Thursday, May 7, 2009

Senate Refuses to Let Judges Fix Mortgages in Bankruptcy

May 1, 2009
Senate Refuses to Let Judges Fix Mortgages in Bankruptcy
By STEPHEN LABATON

WASHINGTON — The Senate handed a victory to the banking industry on Thursday, defeating a Democratic proposal that would have given homeowners in financial trouble greater flexibility to renegotiate the terms of their mortgages.

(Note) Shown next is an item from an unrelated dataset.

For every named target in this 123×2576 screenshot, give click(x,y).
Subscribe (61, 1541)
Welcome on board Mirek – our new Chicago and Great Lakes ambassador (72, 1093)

The House of Representatives, meanwhile, overwhelmingly approved a bill backed by the Obama administration that would limit the ability of credit card companies to charge high fees and penalties. The bill, approved 357 to 70, still faces obstacles in the Senate, where — as the action on Thursday illustrated — the industry has more clout, particularly among Republicans and moderate Democrats. In recent days the White House, partly in response to polls showing the significant public outrage over high fees charged by credit card companies, has begun to work for its passage.

The mortgage provision garnered only 45 votes in the Senate, falling well short of the 60 votes necessary to break a threatened filibuster to a measure sponsored by Senator Richard Durbin, Democrat of Illinois, that would give bankruptcy judges greater flexibility to modify mortgages. In recent weeks, major banks and bank trade associations worked closely with Senate Republicans to stop the measure. Twelve Democrats joined all the Republicans in voting against it.

The defeat clears the way for a final vote as early as Friday for the legislation, which has several features that the banking industry has sought. One provision would have the effect of reducing a proposed special premium the banks would owe the Federal Deposit Insurance Corporation later that year by more than 50 percent — a $7.7 billion saving. A second provision would make permanent the temporary increase in deposits guaranteed by the F.D.I.C., to $250,000, from $100,000.

Once the Senate completes its action on the legislation, it will have to be reconciled with a similar measure already adopted in the House before it can become law.

The House bill contains the bankruptcy provision. But the Senate’s defeat of the so-called bankruptcy cramdown measure all but makes certain it will disappear from the final bill.

It also demonstrates that, even though Democrats are close to gaining 60 votes in the Senate with the recent decision by Senator Arlen Specter to leave the Republican Party, the increasing number of Democrats does not prevent the Republicans — with the support of a handful of moderate or conservative Democrats — from blocking legislation. Mr. Specter voted against the provision.

Bank lobbyists had maintained that the legislation, if adopted, would have resulted in higher rates for all mortgage holders. A letter signed by 12 industry organizations this week to senators warned that the legislation would “have the unintended consequence of further destabilizing the markets.”

“Though interest rates today are at all-time lows, this legislation would result in higher costs for future borrowers,” the letter said.

But supporters of the legislation disputed that argument. President Obama sought the cramdown provision during the election, although the White House has done virtually nothing to move it through Congress.